▸ Reading passage

● ● ●

Preparation / Directions:
Boniato (Cuban sweet potato): A rough, red-skinned spud that is often turnip-shaped. The white flesh has a mild flavor. Peeled and sliced boniato is often served in stews. Boniatos are super for deep-fried chips.
Eddoe (taro): This hairy, rough-skinned, mouse-sized type of taro is not a true tuber but a rhizome. Inside, the flesh is creamy-white and sometimes streaked with purple. Peeled and sliced eddoe can be cooked like a potato. The flavor is nutty and sweet.
Jicama (yam bean): You may have seen this one in stores. Jicama is relatively smooth, thin-skinned, light brown tuber that is turnip shaped. The flesh is juicy, crisp and mildly sweet. Peeled and sliced raw jicama is a perfect "chip" for dips. Julienne strips add crunch to salads. It can also be cooked in a stir-fry or soup. Smaller is better in the world of the yam bean. Larger ones tend to be dry and woody.
Malanga (yautia): Several varieties of this hairy tuber, popular in Cuba and Puerto Rico, show up in local stores from time to time. According to Jose Ramon Andres, chef of the downtow Latin restaurant Cafe Atlantico, the one to look for is cocoa malanga. It's a shaggy, lumpy, brown and white striped oval shaped tuber the size of a child's head. The flesh is white and starchy. Chef Andres serves malanga pureed with plenty of cream and butter and a touch of salt. Malangas also make great chips.

● ● ●

▸ Problem set
A. According to the tuber guide, which variety of malanga is the one to look for?
B. Reproduce the tuber guide word for word, starting at "Malanga (yautia): Several" and ending at "make great chips.".

▸ Supplied data
● ● ●

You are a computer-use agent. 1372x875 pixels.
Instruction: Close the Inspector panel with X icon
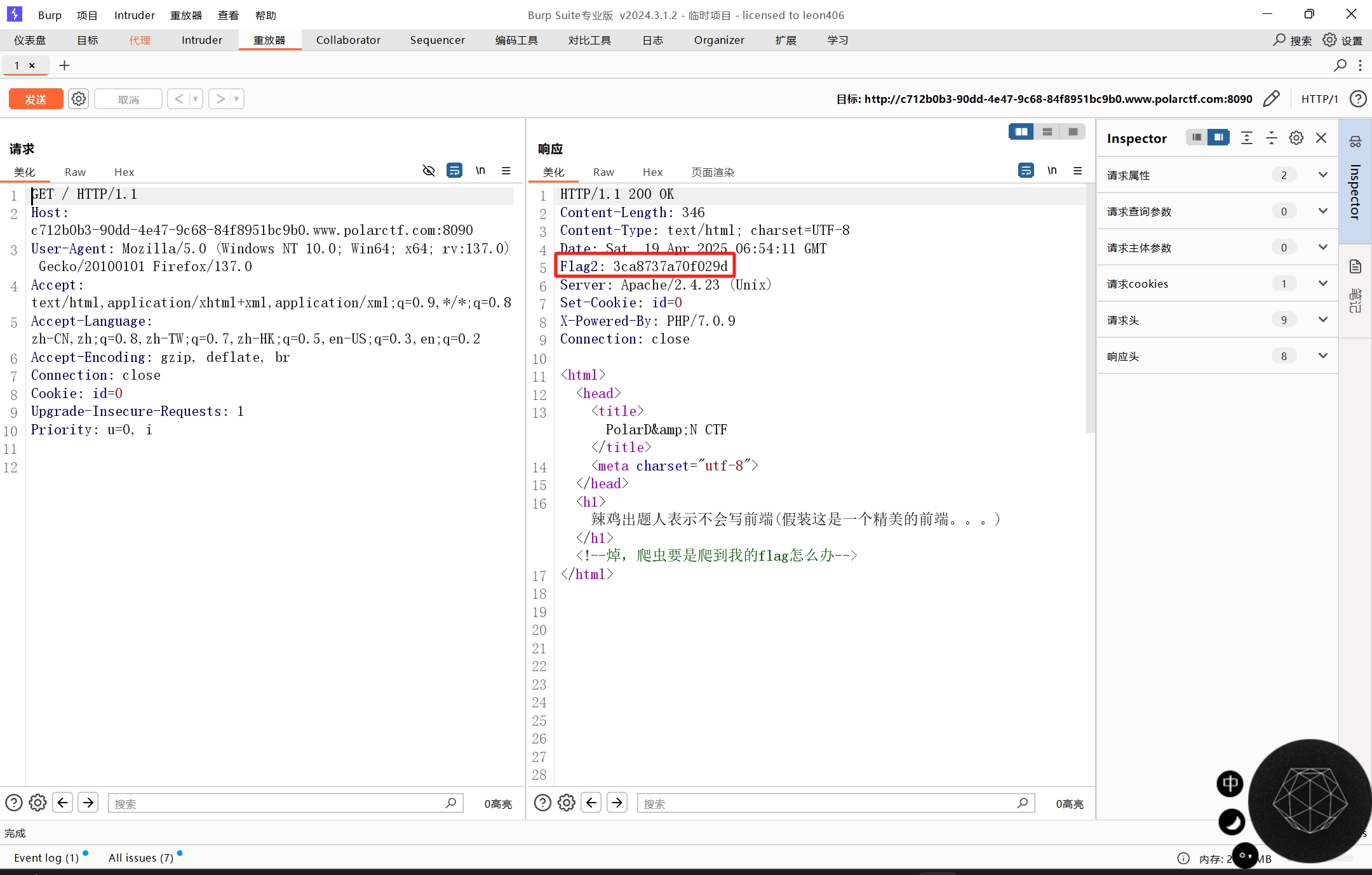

● ● ●

▸ Responses to the tasks
A. Cocoa malanga

B.
Malanga (yautia): Several varieties of this hairy tuber, popular in Cuba and Puerto Rico, show up in local stores from time to time. According to Jose Ramon Andres, chef of the downtow Latin restaurant Cafe Atlantico, the one to look for is cocoa malanga. It's a shaggy, lumpy, brown and white striped oval shaped tuber the size of a child's head. The flesh is white and starchy. Chef Andres serves malanga pureed with plenty of cream and butter and a touch of salt. Malangas also make great chips.